#### GOAL OF THE EXERCISE
Exact copy, no pictures: set down every entry below as written.
++++++++
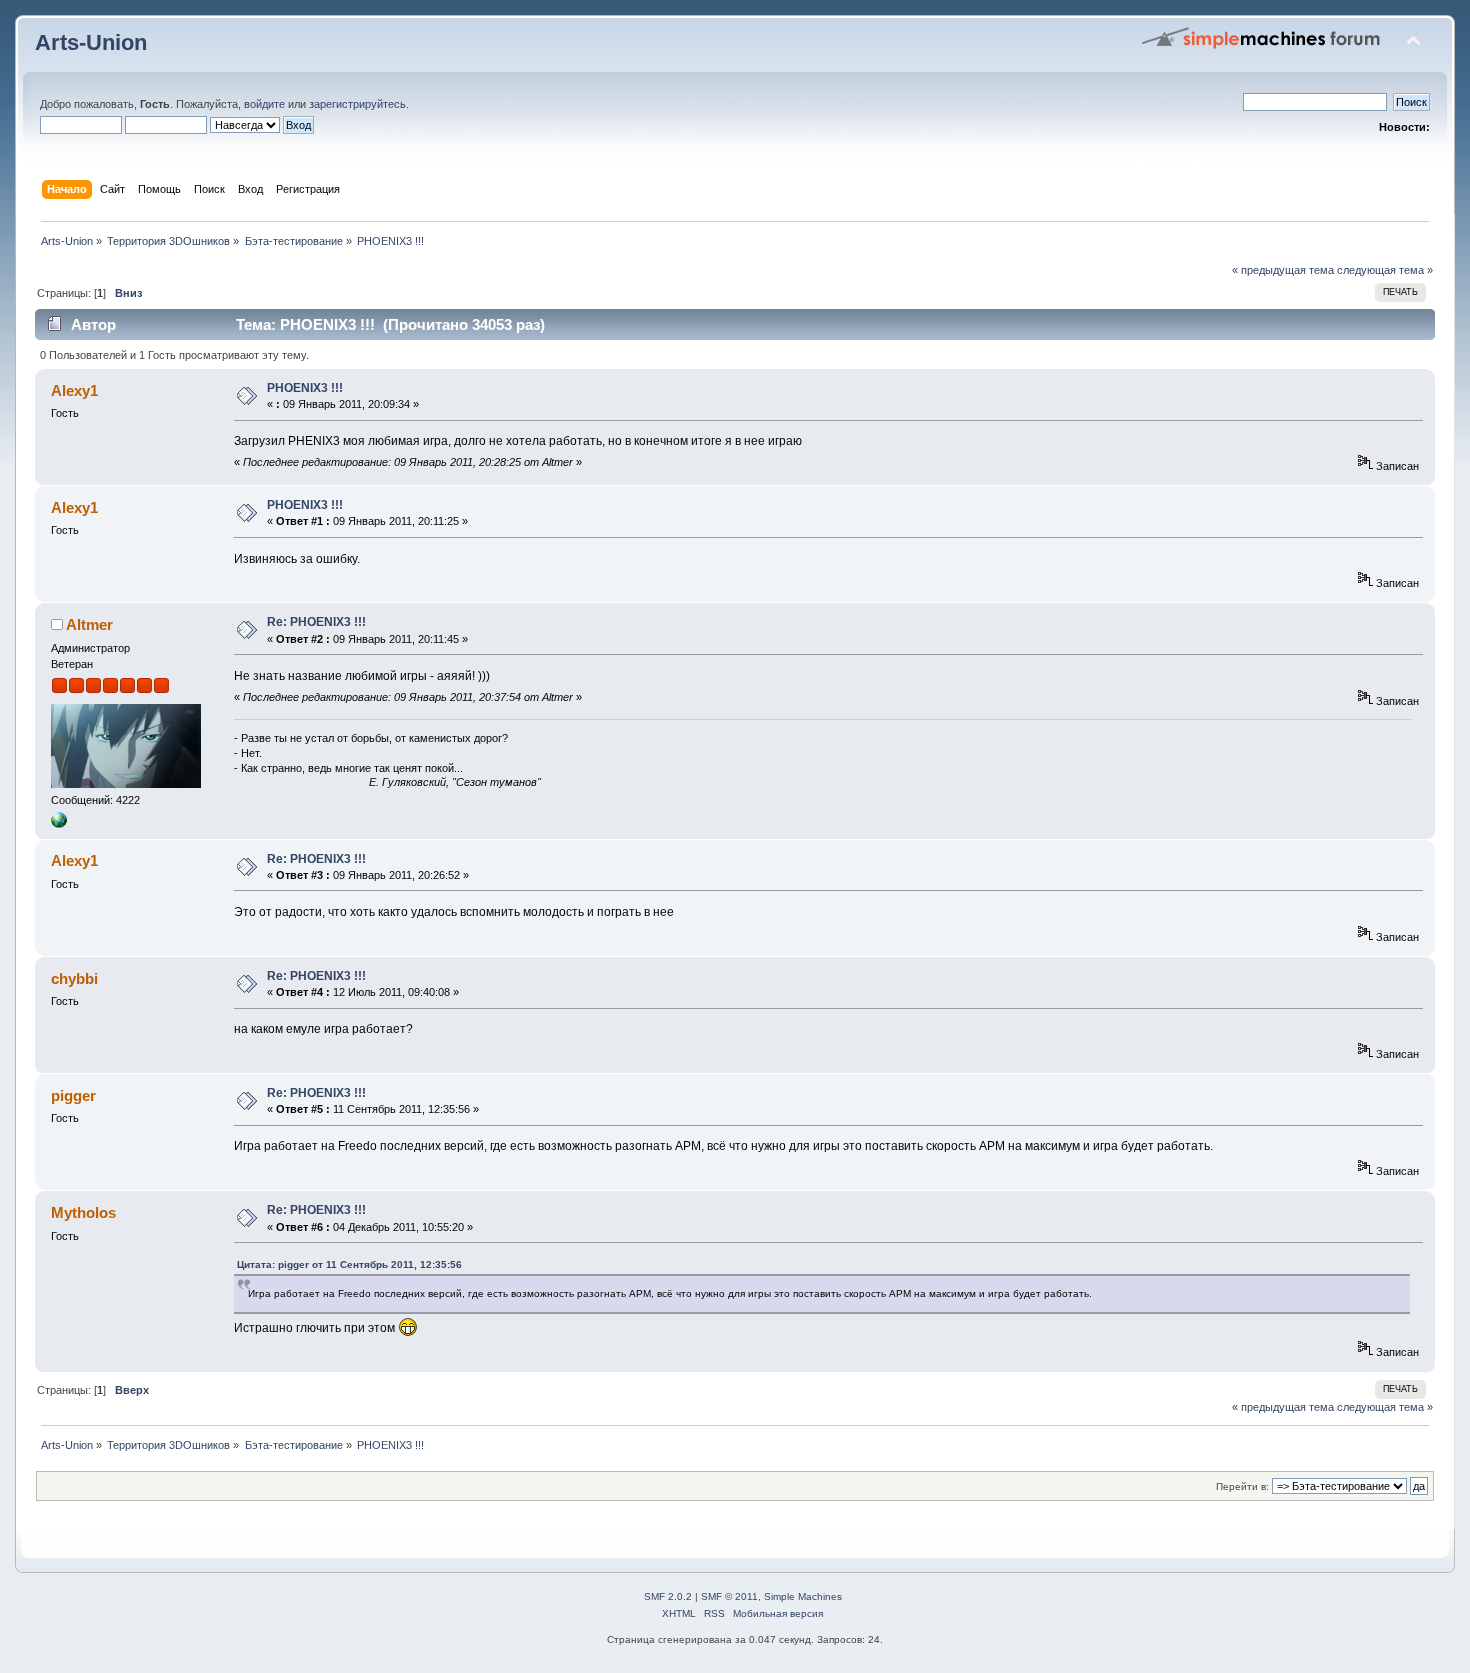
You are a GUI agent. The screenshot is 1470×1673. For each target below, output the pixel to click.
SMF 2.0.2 (668, 1596)
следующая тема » (1385, 270)
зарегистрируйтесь (357, 104)
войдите (264, 104)
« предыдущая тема (1283, 270)
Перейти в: (1242, 1486)
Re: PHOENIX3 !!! (316, 622)
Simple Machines (803, 1596)
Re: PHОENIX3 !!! (316, 859)
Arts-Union (91, 42)
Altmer (89, 624)
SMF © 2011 (729, 1596)
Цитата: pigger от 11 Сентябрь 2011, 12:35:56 (349, 1264)
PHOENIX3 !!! (305, 388)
++++++++
#### SOLUTION TO THIS TASK
You are a GUI agent. The screenshot is 1470×1673. For each target below, output the pixel to click.
SMF 2.0.2 (668, 1596)
следующая тема » (1385, 270)
зарегистрируйтесь (357, 104)
войдите (264, 104)
« предыдущая тема (1283, 270)
Перейти в: (1242, 1486)
Re: PHOENIX3 !!! (316, 622)
Simple Machines (803, 1596)
Re: PHОENIX3 !!! (316, 859)
Arts-Union (91, 42)
Altmer (89, 624)
SMF © 2011 (729, 1596)
Цитата: pigger от 11 Сентябрь 2011, 12:35:56 (349, 1264)
PHOENIX3 !!! (305, 388)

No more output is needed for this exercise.